───── Source data ─────

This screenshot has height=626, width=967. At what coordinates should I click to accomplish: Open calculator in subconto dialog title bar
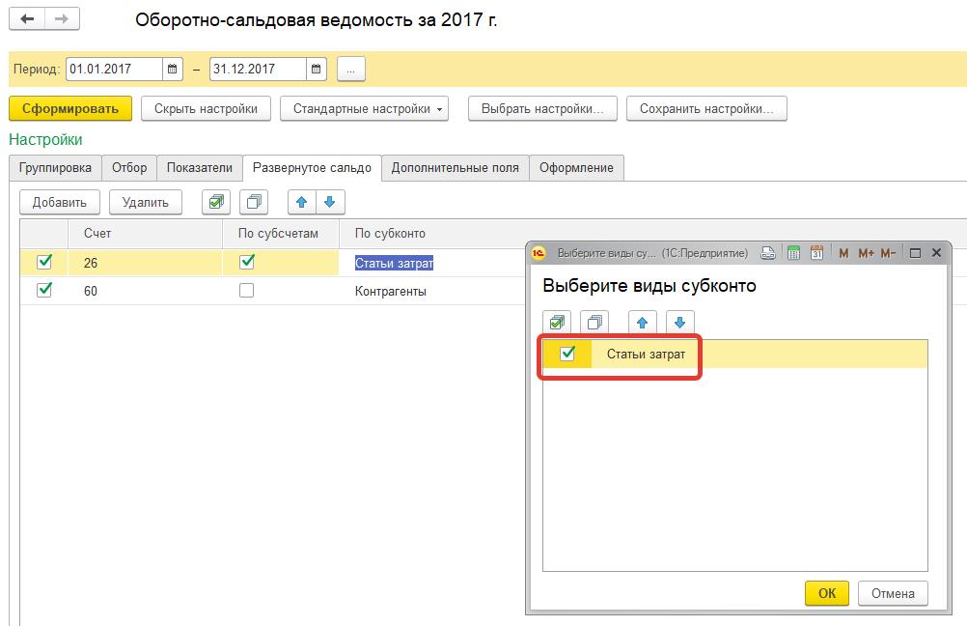coord(794,253)
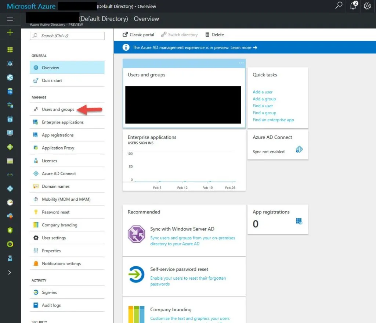376x323 pixels.
Task: Click the Self-service password reset icon
Action: pos(136,274)
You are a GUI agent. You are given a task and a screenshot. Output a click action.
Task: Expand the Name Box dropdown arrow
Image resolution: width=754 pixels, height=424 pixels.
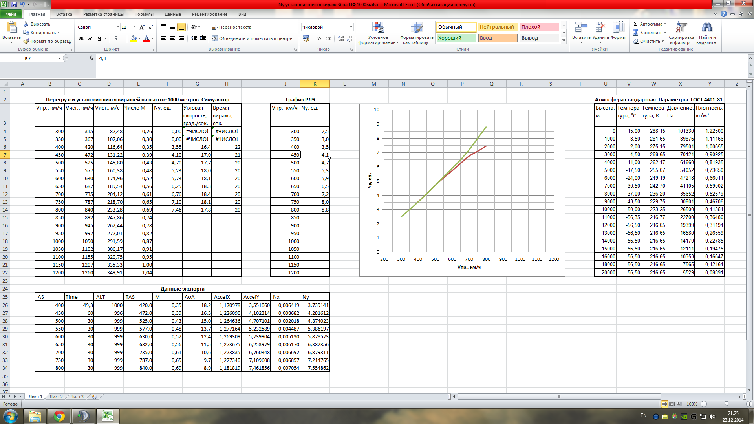pos(59,58)

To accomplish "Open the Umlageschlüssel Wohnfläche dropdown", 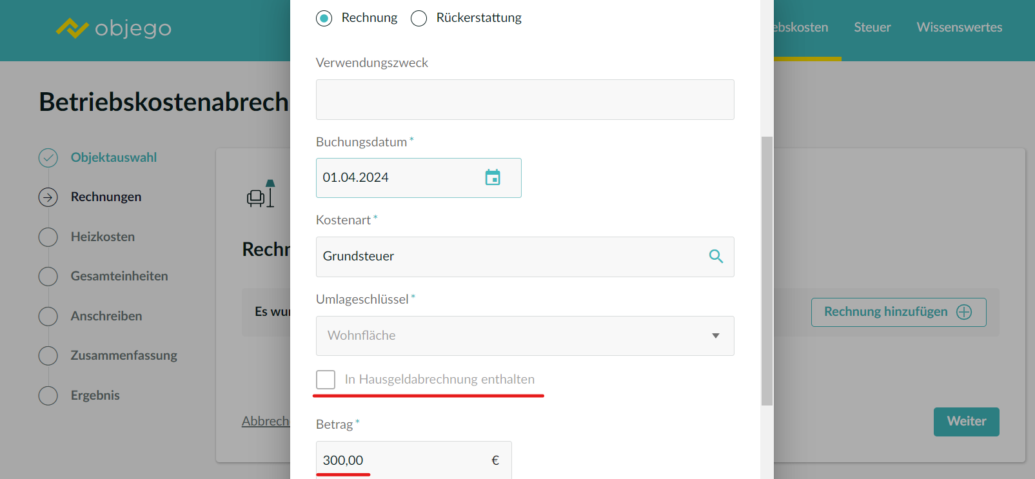I will (x=524, y=336).
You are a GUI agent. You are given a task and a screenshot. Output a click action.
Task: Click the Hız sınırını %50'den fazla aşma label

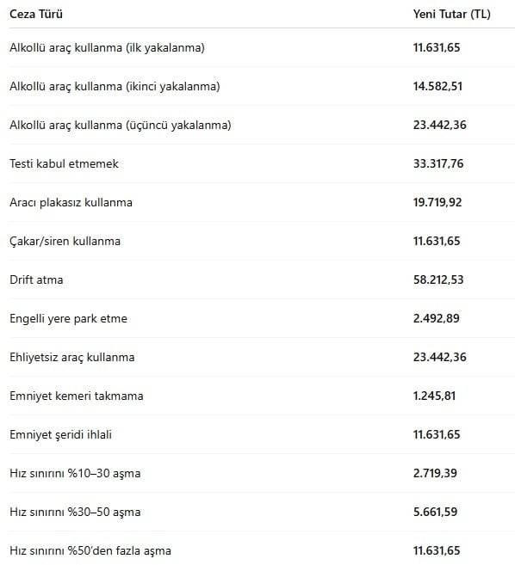point(90,551)
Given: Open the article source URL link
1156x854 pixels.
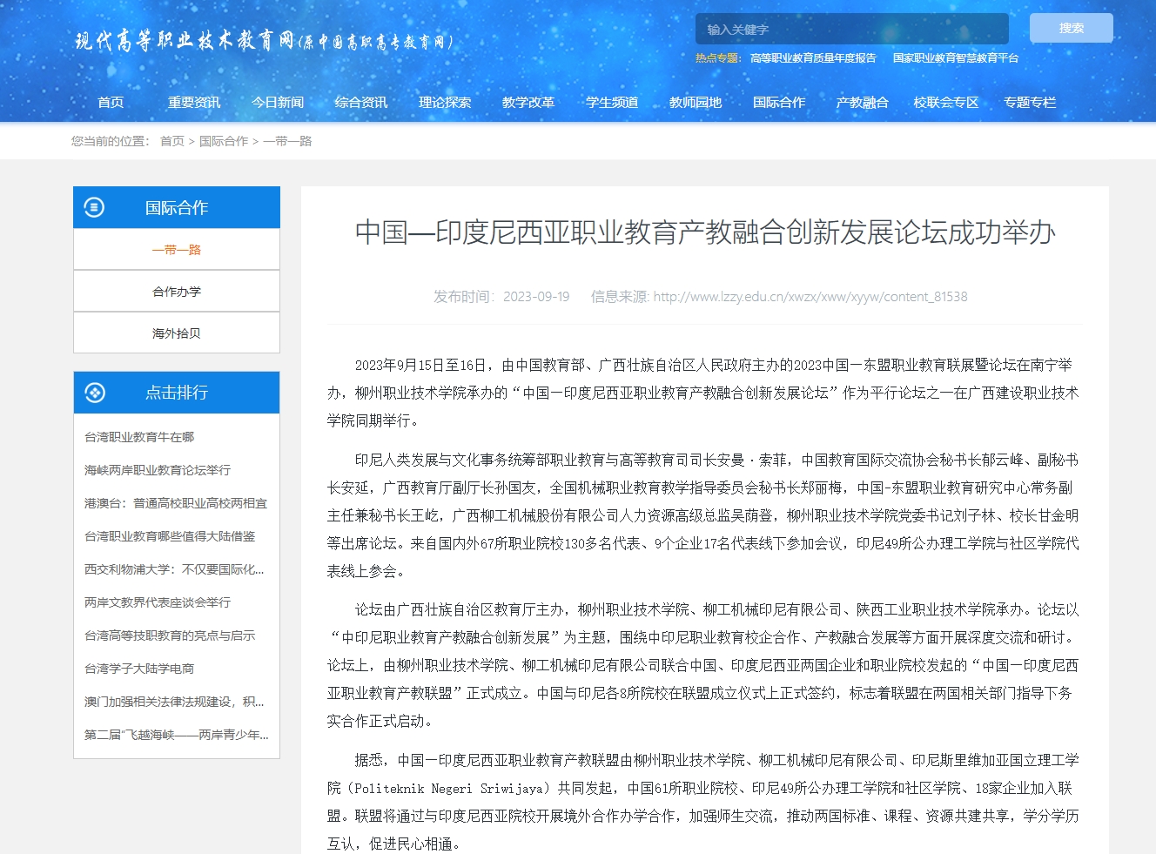Looking at the screenshot, I should 810,297.
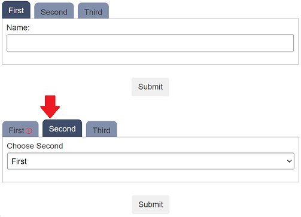The width and height of the screenshot is (301, 217).
Task: Expand the Choose Second dropdown showing First
Action: (151, 161)
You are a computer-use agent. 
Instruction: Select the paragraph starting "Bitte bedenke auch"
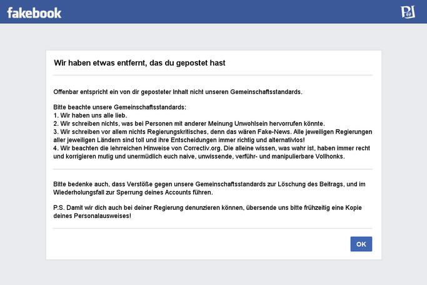click(209, 188)

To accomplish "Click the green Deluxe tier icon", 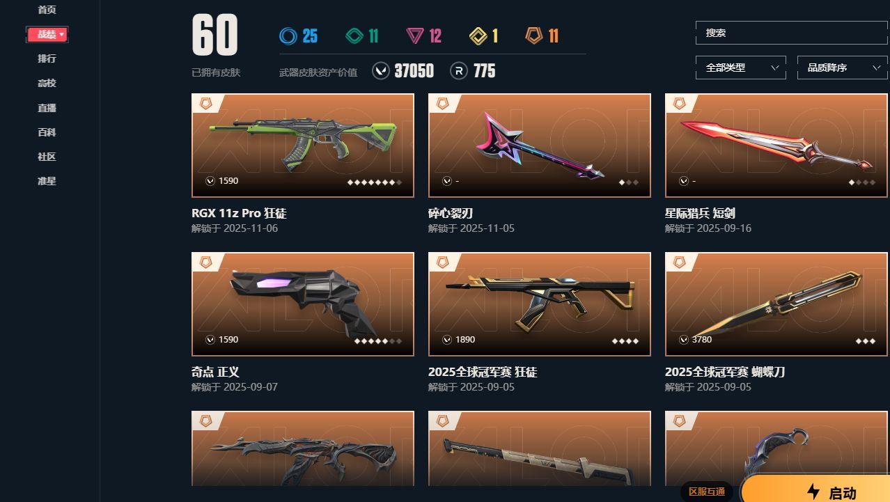I will coord(354,36).
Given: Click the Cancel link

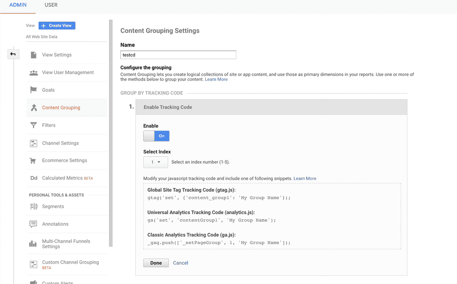Looking at the screenshot, I should point(180,263).
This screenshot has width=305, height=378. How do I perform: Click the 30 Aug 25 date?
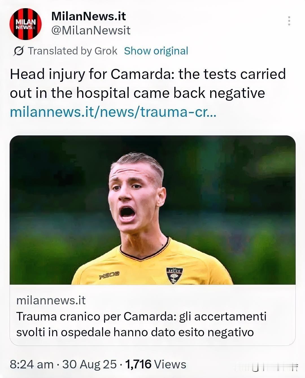click(x=90, y=364)
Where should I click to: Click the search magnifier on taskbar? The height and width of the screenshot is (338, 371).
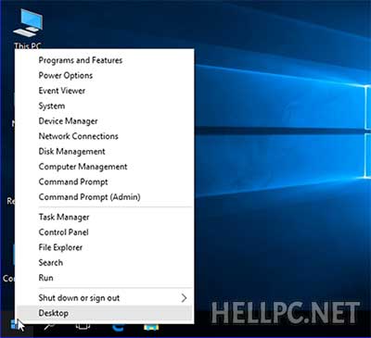pos(49,327)
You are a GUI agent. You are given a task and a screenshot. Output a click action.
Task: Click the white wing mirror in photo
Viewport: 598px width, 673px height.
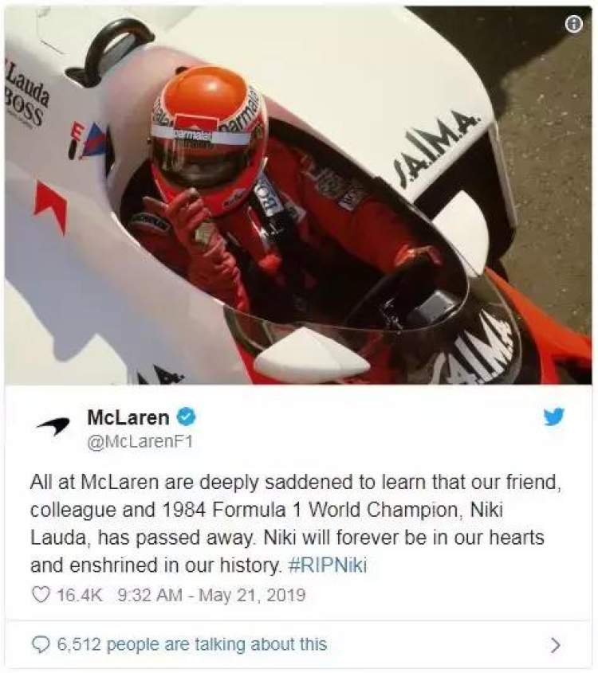click(313, 354)
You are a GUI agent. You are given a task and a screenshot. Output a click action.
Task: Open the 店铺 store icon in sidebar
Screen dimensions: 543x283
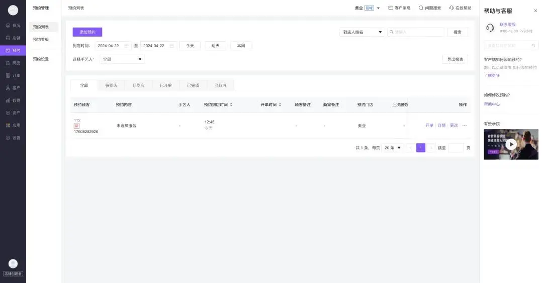(x=8, y=38)
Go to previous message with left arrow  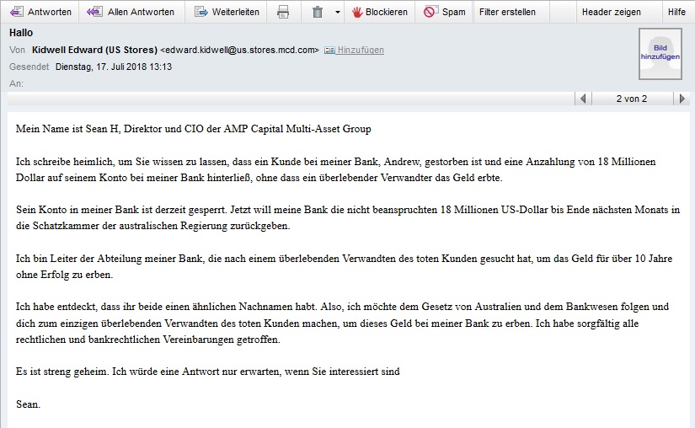(582, 99)
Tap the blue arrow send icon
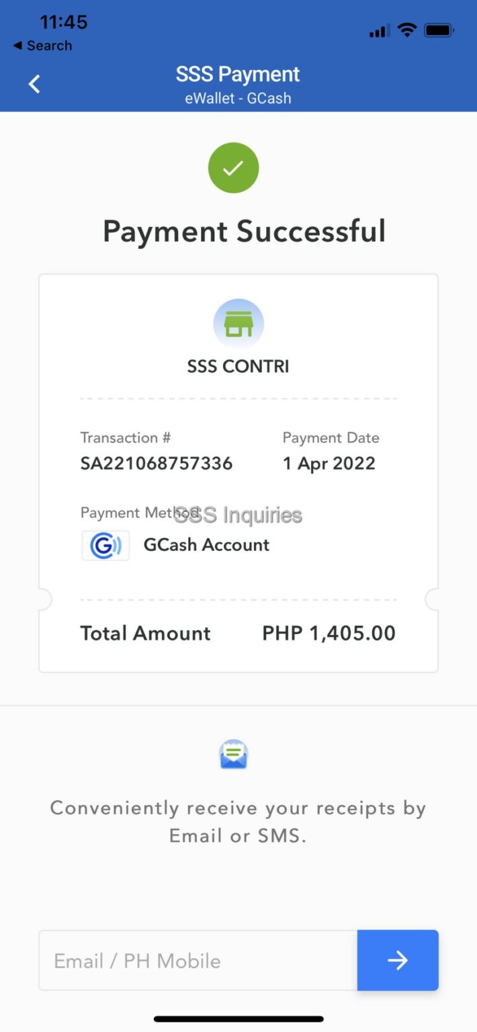Viewport: 477px width, 1032px height. (397, 960)
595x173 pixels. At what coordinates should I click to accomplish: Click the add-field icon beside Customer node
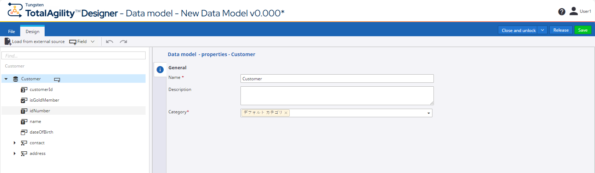(x=57, y=79)
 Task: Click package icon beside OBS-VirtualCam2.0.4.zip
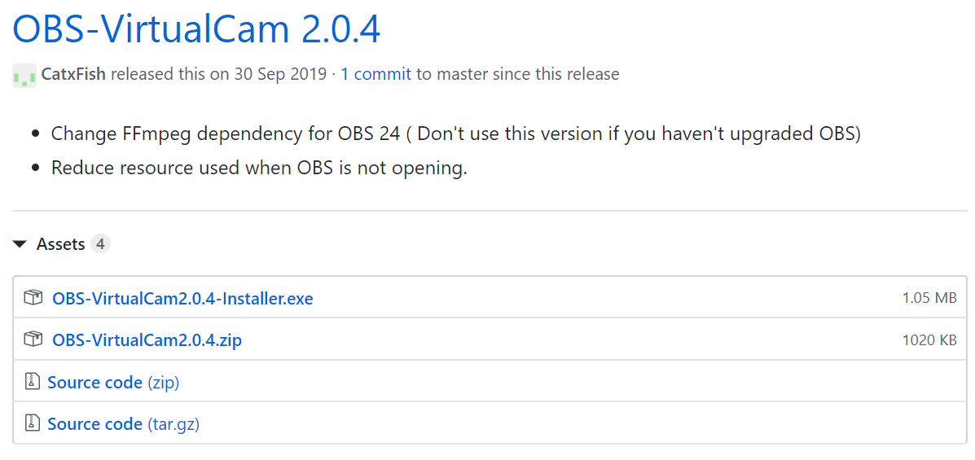tap(33, 340)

─────

■ **Problem requirements**
All lines from the one with "Tap the blue arrow send icon" through the end of the records above must be reproduced exactly, both ends included, and the pictures must be left out.

■ **Expected answer**
Tap the blue arrow send icon
Viewport: 477px width, 1032px height. (397, 960)
595x173 pixels. At what coordinates should I click to accomplish: Click the add-field icon beside Customer node
(x=57, y=79)
 Task: Click package icon beside OBS-VirtualCam2.0.4.zip
tap(33, 340)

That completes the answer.